In this paper, we focus on the case where samples belonging to attack classes that are used for training are limited because it is difficult to collect samples of all attack types. For example, there are some types of attacks that have been used for training supervised models. As attack variants or new types of attacks continue to emerge, the trained detection model may not detect a novel attack. As a result, developing a robust IDS model with a higher detection rate and a lower false positive rate becomes critical. With the consideration that different techniques can learn the characteristics of data from different perspectives, in this work, we propose a hybrid IDS that combines an RF and an AE. In particular, the hybrid IDS comprises two steps in the detection phase. The first step is the application of RF with probabilistic methods to detect attacks. Then, considering how to reduce the false alarm rate further, we employ the AE module in the second step. The contributions of this study can be listed as follows:

• In the first step, we employ RF to identify attacks. Unlike commonly used strategies, we employ the predicted probability to distinguish the samples. With a predefined threshold, probabilities higher than the threshold can be identified as attacks. In this manner, the RF can identify some unknown attacks.
• In the second step, we combine another detector utilizing a different detection principle. In detail, we apply an AE to recheck samples that have been predicted as attacks by the RF classifier. The reconstruction error of samples with a lower value can be reclassified as normal. This additional step decreases the false positive rate even further.
• To demonstrate the effectiveness of the proposed methods, we conduct experiments on two incursion datasets. In the experiments, we explicitly set some attacks as unknown. The combined approach provides a greater detection rate and a lower false positive rate compared with other baseline methods.

The remainder of this research is organized as follows: we describe the relevant work concerning the IDS in Section 2. The whole detection framework and corresponding methodology are presented in Section 3. Section 4 demonstrates the performance of the suggested approach via comprehensive tests. Finally, we draw relevant conclusions and highlight avenues for further work in Section 5.

2. Related Work

The purpose of IDSs is the discovery of anomalous operations within the monitoring environment. There are two ways to classify IDSs: based on the data source utilized or the detection methods. According to the data source utilized in the detection engine, IDSs can be divided into two categories: host-based IDSs (HIDS) and network-based IDSs (NIDS) [4]. The former utilizes data generated on one host, while the latter checks network traffic packets transmitted within the network. In this study, we focus on machine learning-based NIDS.

The overall process of machine learning can be summarized as two parts: training and testing [1]. During the training phase, models are trained on the collected dataset and learn the characteristics of the input features. After training, the model is deployed in the testing phase to examine the anomalous samples. There are a lot of classic machine learning methods have been applied to construct IDSs [15,16]. As an ensemble learning approach, the RF classifier yields considerable detection performance [17]. It constructs numerous DTs to obtain a higher detection rate than a single DT.

▬▬▬

» Task prompt
Reproduce the portion of the hybrid intrusion detection passage that starts with "The overall process" and goes on through "a single DT.", keeping every word unchanged.

» Stored data
▬▬▬

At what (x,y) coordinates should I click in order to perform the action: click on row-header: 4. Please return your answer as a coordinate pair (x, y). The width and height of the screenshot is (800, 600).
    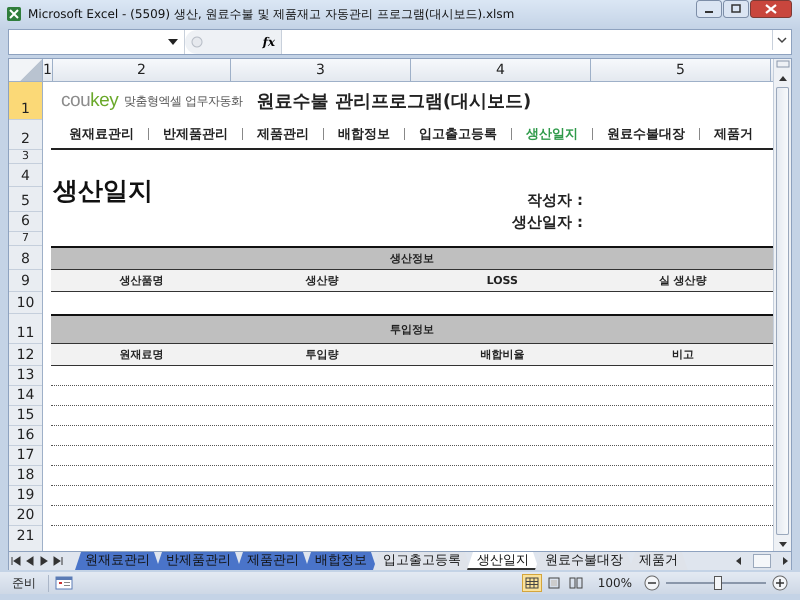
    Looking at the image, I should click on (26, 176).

▬▬▬

» Reply to the task
The overall process of machine learning can be summarized as two parts: training and testing [1]. During the training phase, models are trained on the collected dataset and learn the characteristics of the input features. After training, the model is deployed in the testing phase to examine the anomalous samples. There are a lot of classic machine learning methods have been applied to construct IDSs [15,16]. As an ensemble learning approach, the RF classifier yields considerable detection performance [17]. It constructs numerous DTs to obtain a higher detection rate than a single DT.